Shades of Noir has been commissioned to deliver training provision and report more widely on the current situation regarding Teaching Within engagement. As well as practises towards anti-racism and intersectional social justice of all protected characteristics. Please note that some of the content within our glossary of key terms sections are considered highly offensive to People of Colour (POC). We have included them to support difficult discussions on the subject of race and ethnicity to aid understanding and thinking with the aim of transformation. Shades of Noir are aware that language is constantly changing and evolving as we work holistically with our TW academics. We invite all cohorts to contribute to our ever-evolving key terms which is an opportunity to evolve the creative communities pedagogic practises and shape the TW Programme.
Academic Specialist
An Academic specialist is someone whose training, education, or experience makes them an expert in a particular subject. Educated people and experts: expert, authority, specialist [only before noun] relating to learning or knowledge in a particular part of a subject or profession. specialist knowledge/training.
Aggressive
Behaving or done in a determined and forceful way.
Ally
A person of one social identity group who stands up in support of members of another group; typically a member of a dominant group standing beside member(s) of a group being discriminated against or treated unjustly.
Anti-Racism
The policy or practice of opposing racism and promoting racial equality.
Autoethnography
Autoethnography is a form of qualitative research in which an author uses self-reflection and writing to explore anecdotal and personal experiences and connect this autobiographical story to wider cultural, political, and social meanings and understandings.
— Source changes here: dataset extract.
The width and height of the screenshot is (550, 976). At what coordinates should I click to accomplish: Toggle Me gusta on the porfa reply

Autoethnography is typically defined as an approach to research that puts the self at the centre of cultural analysis.
Black
Belonging to or denoting any human group having dark-coloured skin, especially of African or Australian Aboriginal ancestry.
Brown
Dark-skinned
Changemaker
A term coined by the social entrepreneurship organisation, Ashoka, meaning one who desires change in the world and, by gathering knowledge and resources, makes that change happen.
Conscious Bias
Conscious bias is to be aware, intentional and responsive. Significant improvements have been made in identifying and addressing conscious bias in the workplace with laws and policies now in place to prevent explicit prejudices based on race, age, gender, gender identity, physical abilities, religion, sexual orientation and many other characteristics.
Critical Pedagogy
Critical Pedagogy is a teaching approach inspired by critical theory and other radical philosophies, which attempts to help students question and challenge posited ‘domination’ and to undermine the beliefs and practices that are alleged to dominate. Critical pedagogy is a philosophy of education and social movement that has developed and applied concepts from critical theory and related traditions to the field of education and the study of culture.
Critical Teaching
Teaching critically means that teachers and students are actively involved in constructing, questioning, and deepening the curriculum, probing its relevance and connection to the daily lives of students and their families. For both teacher and student, it means thinking critically and learning to learn.
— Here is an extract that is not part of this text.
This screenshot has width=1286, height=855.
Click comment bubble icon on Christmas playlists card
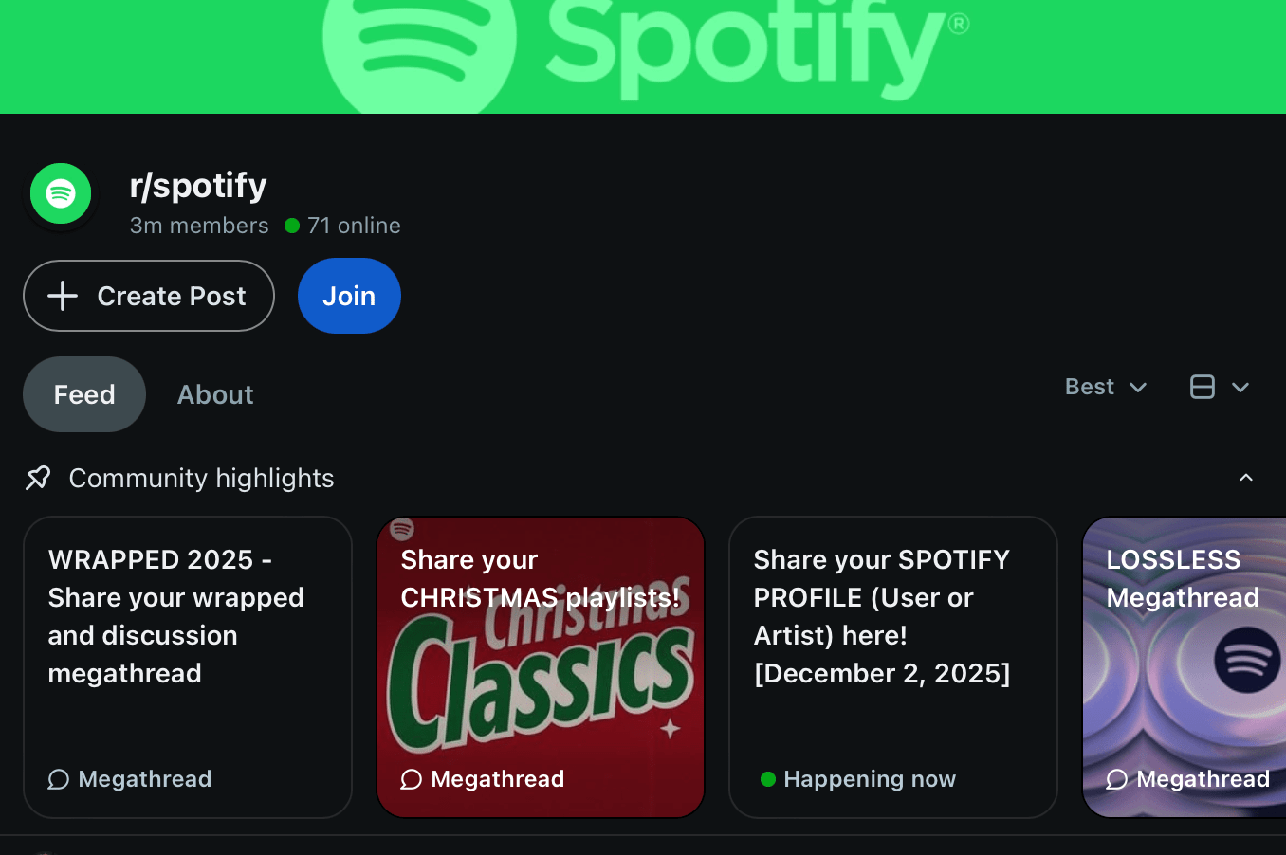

Critical Race Theory (CRT)
A theoretical framework in the social sciences focused upon the application of critical theory, a critical examination of society and culture, to the intersection of race, law, and power. CRT proposes that white supremacy and racial power are maintained over time and that the law may play a role in this process and investigated the possibility of transforming the relationship between law and racial power.
Critical Consciousness
Critical consciousness, also referred to as ‘conscientisation’, or ‘conscientisação’ in Portuguese is popular education and social concept developed by Brazilian pedagogue and educational theorist Paulo Freire, grounded in post-Marxist critical theory Paulo Freire defines critical consciousness as the ability to "intervene in reality in order to change it." Critical consciousness proceeds through the identification of "generative themes", which Freire identifies as "iconic representations that have a powerful emotional impact in the daily lives of learners."
Cultural Capital
In the field of sociology, cultural capital comprises the social assets of a person that promotes social mobility in a stratified society. Hence, cultural capital is the accumulation of knowledge, behaviours, and skills that one can tap into to demonstrate one's cultural competence, and thus one's social status or standing in society.
Cultural Competence
Cultural Competence defines the ability to understand, communicate with, and effectively interact with people across cultures. Cultural competence encompasses. being aware of one's own world view. developing positive attitudes towards cultural differences. gaining knowledge of different cultural practices and world views.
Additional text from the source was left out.